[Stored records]
================================

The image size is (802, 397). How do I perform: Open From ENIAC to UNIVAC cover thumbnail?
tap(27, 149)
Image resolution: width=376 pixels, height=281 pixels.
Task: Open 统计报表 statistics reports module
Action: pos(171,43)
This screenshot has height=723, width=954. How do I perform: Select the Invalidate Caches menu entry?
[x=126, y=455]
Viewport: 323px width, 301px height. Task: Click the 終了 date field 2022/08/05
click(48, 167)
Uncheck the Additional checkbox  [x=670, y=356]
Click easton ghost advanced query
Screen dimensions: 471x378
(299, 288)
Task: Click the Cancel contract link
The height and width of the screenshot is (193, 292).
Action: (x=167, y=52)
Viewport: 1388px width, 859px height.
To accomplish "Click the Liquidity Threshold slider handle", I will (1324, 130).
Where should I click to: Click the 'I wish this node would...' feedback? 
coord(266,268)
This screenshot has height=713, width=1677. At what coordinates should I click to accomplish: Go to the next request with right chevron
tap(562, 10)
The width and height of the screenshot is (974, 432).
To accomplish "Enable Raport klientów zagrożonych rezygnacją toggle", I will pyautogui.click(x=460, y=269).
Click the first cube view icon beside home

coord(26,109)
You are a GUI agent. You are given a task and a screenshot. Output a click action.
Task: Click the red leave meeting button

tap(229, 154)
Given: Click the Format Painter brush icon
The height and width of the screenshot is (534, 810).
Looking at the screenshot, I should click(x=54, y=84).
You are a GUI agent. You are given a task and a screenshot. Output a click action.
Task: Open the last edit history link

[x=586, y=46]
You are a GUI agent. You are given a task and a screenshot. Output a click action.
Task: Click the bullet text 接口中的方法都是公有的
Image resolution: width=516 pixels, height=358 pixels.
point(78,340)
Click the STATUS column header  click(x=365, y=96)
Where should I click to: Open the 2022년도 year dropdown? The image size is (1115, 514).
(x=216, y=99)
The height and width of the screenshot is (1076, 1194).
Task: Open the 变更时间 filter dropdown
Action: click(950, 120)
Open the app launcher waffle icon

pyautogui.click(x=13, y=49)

================================

[Prompt]
Print all of the entries again, exactly as written.

[Task result]
The image size is (802, 397). How do I perform: Open From ENIAC to UNIVAC cover thumbnail?
tap(27, 149)
Image resolution: width=376 pixels, height=281 pixels.
Task: Open 统计报表 statistics reports module
Action: pos(171,43)
This screenshot has height=723, width=954. How do I perform: Select the Invalidate Caches menu entry?
[x=126, y=455]
Viewport: 323px width, 301px height. Task: Click the 終了 date field 2022/08/05
click(48, 167)
Uncheck the Additional checkbox  [x=670, y=356]
Click easton ghost advanced query
Screen dimensions: 471x378
(299, 288)
Task: Click the Cancel contract link
The height and width of the screenshot is (193, 292).
Action: (x=167, y=52)
Viewport: 1388px width, 859px height.
To accomplish "Click the Liquidity Threshold slider handle", I will (1324, 130).
Where should I click to: Click the 'I wish this node would...' feedback? 
coord(266,268)
This screenshot has height=713, width=1677. At what coordinates should I click to accomplish: Go to the next request with right chevron
tap(562, 10)
The width and height of the screenshot is (974, 432).
To accomplish "Enable Raport klientów zagrożonych rezygnacją toggle", I will pyautogui.click(x=460, y=269).
Click the first cube view icon beside home

coord(26,109)
You are a GUI agent. You are given a task and a screenshot. Output a click action.
Task: Click the red leave meeting button

tap(229, 154)
Given: Click the Format Painter brush icon
The height and width of the screenshot is (534, 810).
Looking at the screenshot, I should click(x=54, y=84).
You are a GUI agent. You are given a task and a screenshot. Output a click action.
Task: Open the last edit history link

[x=586, y=46]
You are a GUI agent. You are given a task and a screenshot. Output a click action.
Task: Click the bullet text 接口中的方法都是公有的
Image resolution: width=516 pixels, height=358 pixels.
point(78,340)
Click the STATUS column header  click(x=365, y=96)
Where should I click to: Open the 2022년도 year dropdown? The image size is (1115, 514).
(x=216, y=99)
The height and width of the screenshot is (1076, 1194).
Task: Open the 变更时间 filter dropdown
Action: click(950, 120)
Open the app launcher waffle icon

pyautogui.click(x=13, y=49)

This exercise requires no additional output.